- [Текст]:
Но нельзя отрицать того, что при всей наклонности сочувствовать правительству, серьезные писатели точно так же недовольны своим положением, как некоторые влиятельные люди недовольны журналистикою и литературою. Намекнем на причины этого недовольства.
Серьезные писатели находят состояние русской литературы стеснительным и ежеминутно чувствуют, что подвергаются незаслуженным неприятностям. Общее дурное положение литературы зависит от неудовлетворительности цензурных правил, частные неприятности происходят от капризов отдельных лиц, пользующихся влиянием.
Цензурные правила таковы, что нет предмета, самого невинного и самого чуждого политическим делам, о котором бы было можно писать прямо и свободно. Многие обороты речи, многие слова нецензурны. Нельзя, например, сказать: ‘великий Коперник совершил революцию в науке’. Тут надобно или выбросить слово великий, чтобы не было похвалы человеку за совершение революции, или заменить слово революция словом переворот. Корректуры любого журнала изобилуют примерами этих бессмысленных переделок, при всем старании писателей избегать та’называемых нецензурных выражений: число непозволительных слов и оборотов так велико, что самый опытный и искусный писатель иной раз употребит, по забывчивости, нецензурное выражение. Как дико это ловление слов и фраз, доказывается тем, что нет ни одной переводной книги, в которой совершенно уцелела бы верность подлиннику, как бы ни были умеренны мнения иностранного автора и как бы ни был воздержан его язык: все-таки нужно бывает искажать его совершенно невинные мысли.
Могут ли, при таких обстоятельствах, сохранять хорошее расположение духа люди, принужденные постоянно ломать свой язык, искажать свою мысль и при всем том видящие свои статьи искажаемыми еще вторично чужою рукою?

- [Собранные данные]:
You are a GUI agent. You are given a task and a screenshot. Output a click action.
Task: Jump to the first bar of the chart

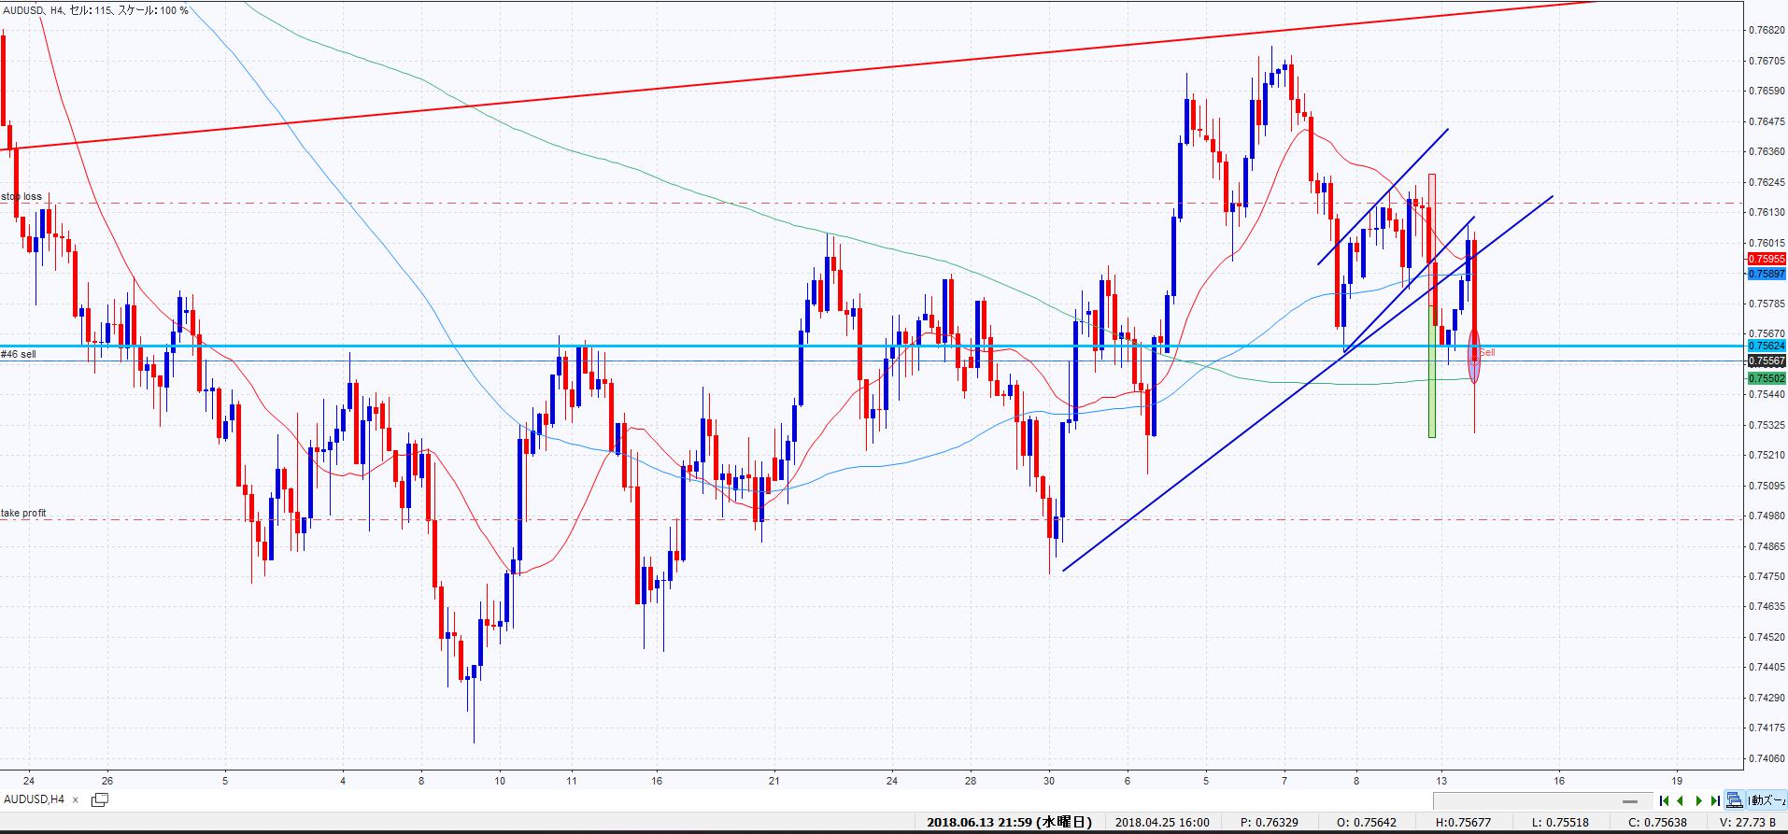pyautogui.click(x=1664, y=800)
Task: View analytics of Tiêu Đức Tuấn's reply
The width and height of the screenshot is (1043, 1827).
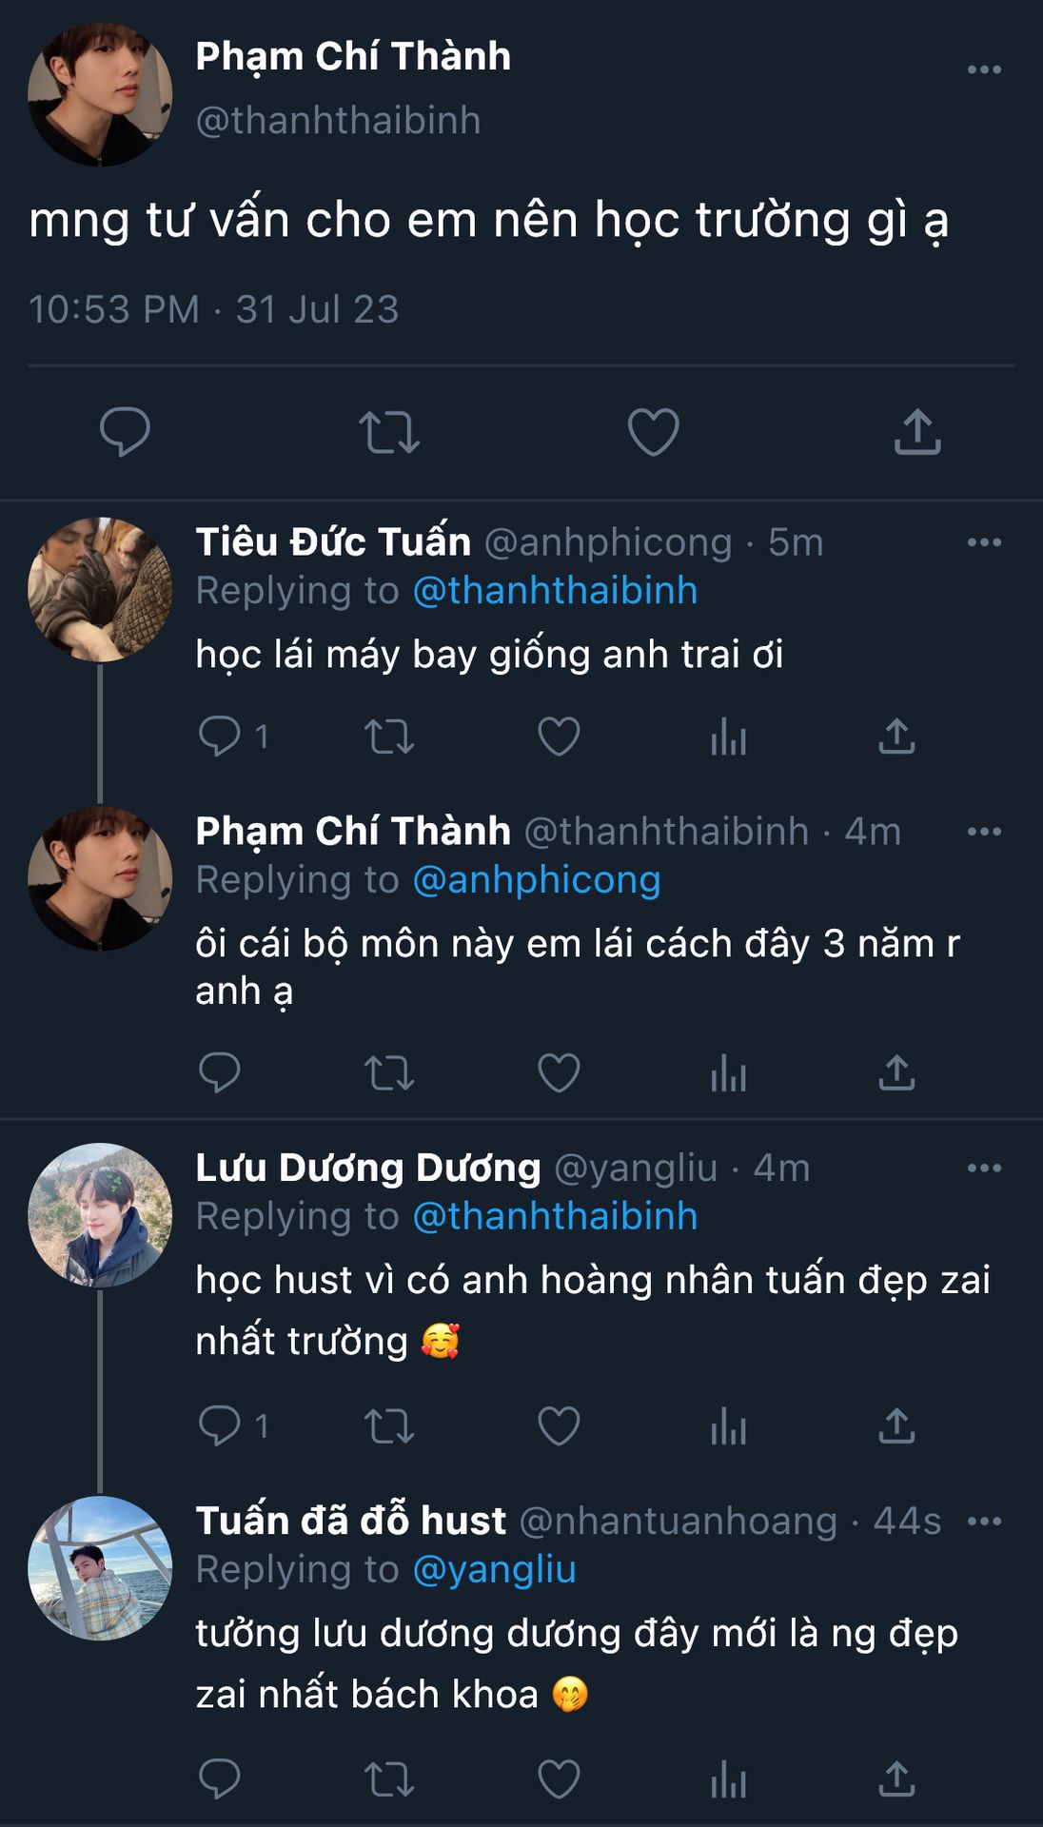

- [Условие задания]: Продолжите текст о цензурных правилах и недовольстве серьезных писателей, начав сразу после его последнего предложения.

- [Результат выполнения]:
Мы нимало не виним цензоров, почти все они люди благородные и рассудительные, сами понимающие бессмысленность того, что принуждены делать, и старающиеся, по возможности, смягчить цензурную практику. Но они, при всем желании, никак не могут поступать сообразно рассудку. Они связаны как общими правилами, так и своею беззащитностью от каждого каприза влиятельного лица. Должность цензора есть едва ли не единственная во всей Русской империи, в которой усердный и добросовестный чиновник беспрестанно получает замечания и выговоры. Она почти неудобоисполнима.
Главных источников цензурного скандала, по нашим наблюдениям, было до сих пор два: беспримерное отсутствие независимости в Министерстве народного просвещения ‘состав канцелярии Главного управления цензуры.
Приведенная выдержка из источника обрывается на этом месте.